Google App Engine Instances keep quickly shutting down

Google App Engine Instances keep quickly shutting down - python

So I've been using app engine for quite some time now with no issues. I'm aware that if the app hasn't been hit by a visitor for a while then the instance will shut down, and the first visitor to hit the site will have a few second delay while a new instance fires up.
However, recently it seems that the instances only stay alive for a very short period of time (sometimes less than a minute), and if I have 1 instance already up and running, and I refresh an app webpage, it still fires up another instance (and the page it starts is minimal homepage HTML, shouldn't require much CPU/memory). Looking at my logs its constantly starting up new instances, which was never the case previously.
Any tips on what I should be looking at, or any ideas of why this is happening?
Also, I'm using Python 2.7, threadsafe, python_precompiled, warmup inbound services, NDB.
Update:
So I changed my app to have at least 1 idle instance, hoping that this would solve the problem, but it is still firing up new instances even though one resident instance is already running.
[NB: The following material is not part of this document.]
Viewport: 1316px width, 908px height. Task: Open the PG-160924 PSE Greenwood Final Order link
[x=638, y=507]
So when there is just the 1 resident instance (and I'm not getting any traffic except me), and I go to another page on my app, it is still starting up a new instance.
Additionally, I changed the Pending Latency to 1.5s as koma pointed out, but that doesn't seem to be helping.
The memory usage of the instances is always around 53MB, which is surprising when the pages being called aren't doing much. I'm using the F1 Frontend Instance Class and that has a limit of 128, but either way 53MB seems high for what it should be doing. Is that an acceptable size when it first starts up?
Update 2: I just noticed in the dashboard that in the last 14 hours, the request /_ah/warmup responded with 24 404 errors. Could this be related? Why would they be responding with a 404 response status?
Main question: Why would it constantly be starting up new instances (even with no traffic)? Especially where there are already existing instances, and why do they shut down so quickly?
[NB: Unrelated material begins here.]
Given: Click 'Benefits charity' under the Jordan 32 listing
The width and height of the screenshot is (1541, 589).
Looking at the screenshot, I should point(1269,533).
My solution to this was to increase the Pending Latency time.
If a webpage fires 3 ajax requests at once, AppEngine was launching new instances for the additional requests. After configuring the Minimum Pending Latency time - setting it to 2.5 secs, the same instance was processing all three requests and throughput was acceptable.
My project still has little load/traffic... so in addition to raising the Pending Latency, I openend an account at Pingdom and configured it to ping my Appengine project every minute.
The combination of both, makes that I have one instance that stays alive and is serving up all requests most of the time. It will scale to new instances when really necessary.
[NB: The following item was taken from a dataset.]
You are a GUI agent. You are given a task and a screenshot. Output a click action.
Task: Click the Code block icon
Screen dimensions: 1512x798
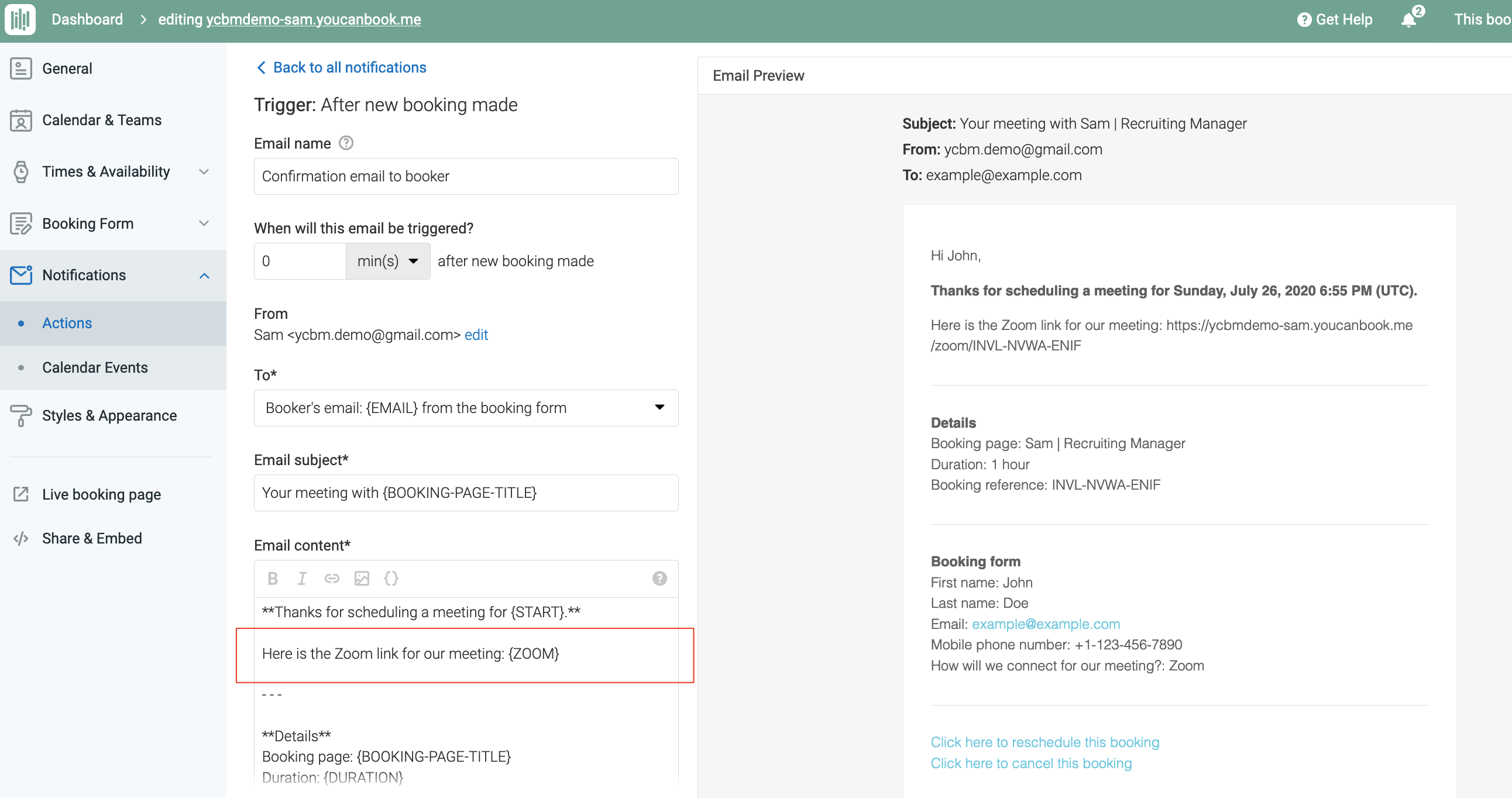pyautogui.click(x=390, y=579)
1 idle instance means that app-engine will always fire up an extra instance for the next user that comes along - that's why you are seeing an extra instance fired up with that setting.
If you remove the idle instance setting (or use the default) and just increase pending latency it should "wait" before firing the extra instance.
With regards to the main question I think #koma might be onto something in saying that with default settings app-engine will tend to fire extra instances even if the requests are coming from the same session.
In my experience app-engine is great under heavy traffic but difficult (and sometimes frustrating) to work with under low traffic conditions. In particular it is very difficult to figure out the nuances of what the criteria for firing up new instances actually are.
Personally, I have a "wake-up" cron-job to bring up an instance every couple of minutes to make sure that if someone comes on the site an instance is ready to serve. This is not ideal because it will eat at my quote, but it works most of the time because traffic on my app is reasonably high.

I only started having this type of issue on Monday February 4 around 10 pm EST, and is continuing until now. I first started noticing then that instances kept firing up and shutting down, and latency increased dramatically. It seemed that the instance scheduler was turning off idle instances too rapidly, and causing subsequent thrashing.
I set minimum idle instances to 1 to stabilize latency, which worked. However, there is still thrashing of new instances. I tried the recommendations in this thread to only set minimum pending latency, but that does not help. Ultimately, idle instances are being turned off too quickly. Then when they're needed, the latency shoots up while trying to fire up new instances.
I'm not sure why you saw this a couple weeks ago, and it only started for me a couple days ago. Maybe they phased in their new instance scheduler to customers gradually? Are you not still seeing instances shutting down quickly?

Related

Interactive Brokers TWS: How to handle daily restart in python?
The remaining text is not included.